++++ Provided material

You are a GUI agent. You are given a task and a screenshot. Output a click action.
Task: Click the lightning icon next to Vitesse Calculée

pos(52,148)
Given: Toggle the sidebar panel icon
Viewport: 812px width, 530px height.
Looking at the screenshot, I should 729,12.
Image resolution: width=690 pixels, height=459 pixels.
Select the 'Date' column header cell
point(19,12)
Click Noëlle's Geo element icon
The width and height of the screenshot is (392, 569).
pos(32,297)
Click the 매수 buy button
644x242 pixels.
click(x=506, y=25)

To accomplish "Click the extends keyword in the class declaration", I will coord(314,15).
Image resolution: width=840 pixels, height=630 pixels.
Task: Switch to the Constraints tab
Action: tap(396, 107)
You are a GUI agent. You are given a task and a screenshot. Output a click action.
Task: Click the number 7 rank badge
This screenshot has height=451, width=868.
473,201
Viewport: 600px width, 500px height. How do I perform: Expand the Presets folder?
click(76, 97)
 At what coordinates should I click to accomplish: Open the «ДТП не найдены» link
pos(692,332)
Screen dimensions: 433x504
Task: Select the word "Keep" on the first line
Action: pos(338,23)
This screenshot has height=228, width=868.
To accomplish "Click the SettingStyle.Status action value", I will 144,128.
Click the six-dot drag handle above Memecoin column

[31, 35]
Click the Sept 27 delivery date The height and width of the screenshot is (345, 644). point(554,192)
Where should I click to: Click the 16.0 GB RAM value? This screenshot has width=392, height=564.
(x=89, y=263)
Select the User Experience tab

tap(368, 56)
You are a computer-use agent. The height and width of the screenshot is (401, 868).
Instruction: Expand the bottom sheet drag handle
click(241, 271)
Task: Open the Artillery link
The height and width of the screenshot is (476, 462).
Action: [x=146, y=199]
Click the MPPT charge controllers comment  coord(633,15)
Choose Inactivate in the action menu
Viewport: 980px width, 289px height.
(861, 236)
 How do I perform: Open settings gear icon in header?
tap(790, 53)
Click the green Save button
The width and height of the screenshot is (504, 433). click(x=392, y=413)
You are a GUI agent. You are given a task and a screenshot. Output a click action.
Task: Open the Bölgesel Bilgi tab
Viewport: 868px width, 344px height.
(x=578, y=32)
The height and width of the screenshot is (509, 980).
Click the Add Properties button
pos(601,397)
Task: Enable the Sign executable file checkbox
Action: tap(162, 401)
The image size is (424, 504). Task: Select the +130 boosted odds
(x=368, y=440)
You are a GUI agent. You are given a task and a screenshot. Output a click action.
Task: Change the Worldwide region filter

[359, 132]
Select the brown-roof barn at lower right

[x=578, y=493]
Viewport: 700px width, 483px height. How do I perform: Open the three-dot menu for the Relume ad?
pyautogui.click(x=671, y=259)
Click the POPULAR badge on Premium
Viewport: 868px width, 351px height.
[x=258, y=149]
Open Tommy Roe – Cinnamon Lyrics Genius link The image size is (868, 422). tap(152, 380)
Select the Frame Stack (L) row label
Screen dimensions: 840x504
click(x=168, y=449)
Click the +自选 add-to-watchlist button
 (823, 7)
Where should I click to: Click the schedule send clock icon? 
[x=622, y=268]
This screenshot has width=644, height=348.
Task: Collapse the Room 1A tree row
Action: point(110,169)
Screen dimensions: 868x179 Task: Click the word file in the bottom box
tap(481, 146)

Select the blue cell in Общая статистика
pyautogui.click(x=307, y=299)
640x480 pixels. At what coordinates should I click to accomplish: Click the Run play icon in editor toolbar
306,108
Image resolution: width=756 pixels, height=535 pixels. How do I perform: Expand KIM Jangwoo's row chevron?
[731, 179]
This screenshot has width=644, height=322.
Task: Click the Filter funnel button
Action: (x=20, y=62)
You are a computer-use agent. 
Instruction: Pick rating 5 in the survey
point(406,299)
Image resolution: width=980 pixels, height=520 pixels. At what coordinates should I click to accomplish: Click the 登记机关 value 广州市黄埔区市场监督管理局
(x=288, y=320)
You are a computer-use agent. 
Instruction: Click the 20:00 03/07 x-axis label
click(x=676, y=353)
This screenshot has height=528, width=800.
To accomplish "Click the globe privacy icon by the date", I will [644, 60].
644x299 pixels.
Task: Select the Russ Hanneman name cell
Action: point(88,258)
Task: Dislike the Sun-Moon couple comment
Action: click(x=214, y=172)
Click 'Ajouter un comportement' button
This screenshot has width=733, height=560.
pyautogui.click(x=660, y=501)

++++++++

Exercise brief:
All of the data above needs to be set down again exactly. Include every line.

Task result:
You are a GUI agent. You are given a task and a screenshot. Output a click action.
Task: Click the lightning icon next to Vitesse Calculée

pos(52,148)
Given: Toggle the sidebar panel icon
Viewport: 812px width, 530px height.
Looking at the screenshot, I should 729,12.
Image resolution: width=690 pixels, height=459 pixels.
Select the 'Date' column header cell
point(19,12)
Click Noëlle's Geo element icon
The width and height of the screenshot is (392, 569).
pos(32,297)
Click the 매수 buy button
644x242 pixels.
click(x=506, y=25)

To accomplish "Click the extends keyword in the class declaration", I will coord(314,15).
Image resolution: width=840 pixels, height=630 pixels.
Task: Switch to the Constraints tab
Action: tap(396, 107)
You are a GUI agent. You are given a task and a screenshot. Output a click action.
Task: Click the number 7 rank badge
This screenshot has height=451, width=868.
473,201
Viewport: 600px width, 500px height. How do I perform: Expand the Presets folder?
click(76, 97)
 At what coordinates should I click to accomplish: Open the «ДТП не найдены» link
pos(692,332)
Screen dimensions: 433x504
Task: Select the word "Keep" on the first line
Action: pos(338,23)
This screenshot has height=228, width=868.
To accomplish "Click the SettingStyle.Status action value", I will 144,128.
Click the six-dot drag handle above Memecoin column

[31, 35]
Click the Sept 27 delivery date The height and width of the screenshot is (345, 644). point(554,192)
Where should I click to: Click the 16.0 GB RAM value? This screenshot has width=392, height=564.
(x=89, y=263)
Select the User Experience tab

tap(368, 56)
You are a computer-use agent. The height and width of the screenshot is (401, 868).
Instruction: Expand the bottom sheet drag handle
click(241, 271)
Task: Open the Artillery link
The height and width of the screenshot is (476, 462).
Action: [x=146, y=199]
Click the MPPT charge controllers comment  coord(633,15)
Choose Inactivate in the action menu
Viewport: 980px width, 289px height.
(861, 236)
 How do I perform: Open settings gear icon in header?
tap(790, 53)
Click the green Save button
The width and height of the screenshot is (504, 433). click(x=392, y=413)
You are a GUI agent. You are given a task and a screenshot. Output a click action.
Task: Open the Bölgesel Bilgi tab
Viewport: 868px width, 344px height.
(x=578, y=32)
The height and width of the screenshot is (509, 980).
Click the Add Properties button
pos(601,397)
Task: Enable the Sign executable file checkbox
Action: tap(162, 401)
The image size is (424, 504). Task: Select the +130 boosted odds
(x=368, y=440)
You are a GUI agent. You are given a task and a screenshot. Output a click action.
Task: Change the Worldwide region filter

[359, 132]
Select the brown-roof barn at lower right

[x=578, y=493]
Viewport: 700px width, 483px height. How do I perform: Open the three-dot menu for the Relume ad?
pyautogui.click(x=671, y=259)
Click the POPULAR badge on Premium
Viewport: 868px width, 351px height.
[x=258, y=149]
Open Tommy Roe – Cinnamon Lyrics Genius link The image size is (868, 422). tap(152, 380)
Select the Frame Stack (L) row label
Screen dimensions: 840x504
click(x=168, y=449)
Click the +自选 add-to-watchlist button
 (823, 7)
Where should I click to: Click the schedule send clock icon? 
[x=622, y=268]
This screenshot has width=644, height=348.
Task: Collapse the Room 1A tree row
Action: point(110,169)
Screen dimensions: 868x179 Task: Click the word file in the bottom box
tap(481, 146)

Select the blue cell in Общая статистика
pyautogui.click(x=307, y=299)
640x480 pixels. At what coordinates should I click to accomplish: Click the Run play icon in editor toolbar
306,108
Image resolution: width=756 pixels, height=535 pixels. How do I perform: Expand KIM Jangwoo's row chevron?
[731, 179]
This screenshot has width=644, height=322.
Task: Click the Filter funnel button
Action: (x=20, y=62)
You are a computer-use agent. 
Instruction: Pick rating 5 in the survey
point(406,299)
Image resolution: width=980 pixels, height=520 pixels. At what coordinates should I click to accomplish: Click the 登记机关 value 广州市黄埔区市场监督管理局
(x=288, y=320)
You are a computer-use agent. 
Instruction: Click the 20:00 03/07 x-axis label
click(x=676, y=353)
This screenshot has height=528, width=800.
To accomplish "Click the globe privacy icon by the date", I will [644, 60].
644x299 pixels.
Task: Select the Russ Hanneman name cell
Action: point(88,258)
Task: Dislike the Sun-Moon couple comment
Action: click(x=214, y=172)
Click 'Ajouter un comportement' button
This screenshot has width=733, height=560.
pyautogui.click(x=660, y=501)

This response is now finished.